BRIEF => The answer must repeat each line of the material exactly.

EXTRACTED RECORDS =>
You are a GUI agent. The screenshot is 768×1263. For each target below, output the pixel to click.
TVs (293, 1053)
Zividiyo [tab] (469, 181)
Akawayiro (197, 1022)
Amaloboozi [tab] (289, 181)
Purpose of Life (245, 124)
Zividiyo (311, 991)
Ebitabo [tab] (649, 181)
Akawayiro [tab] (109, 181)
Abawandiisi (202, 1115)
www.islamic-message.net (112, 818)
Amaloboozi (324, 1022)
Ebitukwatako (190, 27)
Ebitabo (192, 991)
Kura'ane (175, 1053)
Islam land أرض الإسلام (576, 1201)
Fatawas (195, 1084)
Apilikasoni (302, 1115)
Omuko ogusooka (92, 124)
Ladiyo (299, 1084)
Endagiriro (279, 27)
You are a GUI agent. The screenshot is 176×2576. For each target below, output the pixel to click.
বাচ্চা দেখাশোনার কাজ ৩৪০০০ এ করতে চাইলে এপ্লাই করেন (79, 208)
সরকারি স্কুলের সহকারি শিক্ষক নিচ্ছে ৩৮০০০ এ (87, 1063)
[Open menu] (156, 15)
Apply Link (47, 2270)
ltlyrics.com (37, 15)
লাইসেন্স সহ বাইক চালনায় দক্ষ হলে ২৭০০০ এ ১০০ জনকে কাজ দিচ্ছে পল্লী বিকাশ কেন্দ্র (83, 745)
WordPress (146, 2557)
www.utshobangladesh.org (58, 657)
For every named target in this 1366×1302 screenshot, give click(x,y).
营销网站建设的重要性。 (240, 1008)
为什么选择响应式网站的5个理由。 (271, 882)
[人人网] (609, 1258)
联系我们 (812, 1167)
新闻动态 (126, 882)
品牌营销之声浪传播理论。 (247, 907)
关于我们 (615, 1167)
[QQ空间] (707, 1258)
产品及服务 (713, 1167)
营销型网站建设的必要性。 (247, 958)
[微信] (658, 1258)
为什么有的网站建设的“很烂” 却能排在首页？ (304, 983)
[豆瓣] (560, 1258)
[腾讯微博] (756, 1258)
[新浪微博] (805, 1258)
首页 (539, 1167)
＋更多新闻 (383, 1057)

SOLUTION TO THE PROBLEM =>
You are a GUI agent. The screenshot is 768×1263. For each target below, output the pixel to click.
TVs (293, 1053)
Zividiyo [tab] (469, 181)
Akawayiro (197, 1022)
Amaloboozi [tab] (289, 181)
Purpose of Life (245, 124)
Zividiyo (311, 991)
Ebitabo [tab] (649, 181)
Akawayiro [tab] (109, 181)
Abawandiisi (202, 1115)
www.islamic-message.net (112, 818)
Amaloboozi (324, 1022)
Ebitukwatako (190, 27)
Ebitabo (192, 991)
Kura'ane (175, 1053)
Islam land أرض الإسلام (576, 1201)
Fatawas (195, 1084)
Apilikasoni (302, 1115)
Omuko ogusooka (92, 124)
Ladiyo (299, 1084)
Endagiriro (279, 27)
You are a GUI agent. The screenshot is 176×2576. For each target below, output the pixel to click.
বাচ্চা দেখাশোনার কাজ ৩৪০০০ এ করতে চাইলে এপ্লাই করেন (79, 208)
সরকারি স্কুলের সহকারি শিক্ষক নিচ্ছে ৩৮০০০ এ (87, 1063)
[Open menu] (156, 15)
Apply Link (47, 2270)
ltlyrics.com (37, 15)
লাইসেন্স সহ বাইক চালনায় দক্ষ হলে ২৭০০০ এ ১০০ জনকে কাজ দিচ্ছে পল্লী বিকাশ কেন্দ্র (83, 745)
WordPress (146, 2557)
www.utshobangladesh.org (58, 657)
For every named target in this 1366×1302 screenshot, give click(x,y).
营销网站建设的重要性。 (240, 1008)
为什么选择响应式网站的5个理由。 (271, 882)
[人人网] (609, 1258)
联系我们 (812, 1167)
新闻动态 (126, 882)
品牌营销之声浪传播理论。 (247, 907)
关于我们 (615, 1167)
[QQ空间] (707, 1258)
产品及服务 (713, 1167)
营销型网站建设的必要性。 (247, 958)
[微信] (658, 1258)
为什么有的网站建设的“很烂” 却能排在首页？ (304, 983)
[豆瓣] (560, 1258)
[腾讯微博] (756, 1258)
[新浪微博] (805, 1258)
首页 (539, 1167)
＋更多新闻 (383, 1057)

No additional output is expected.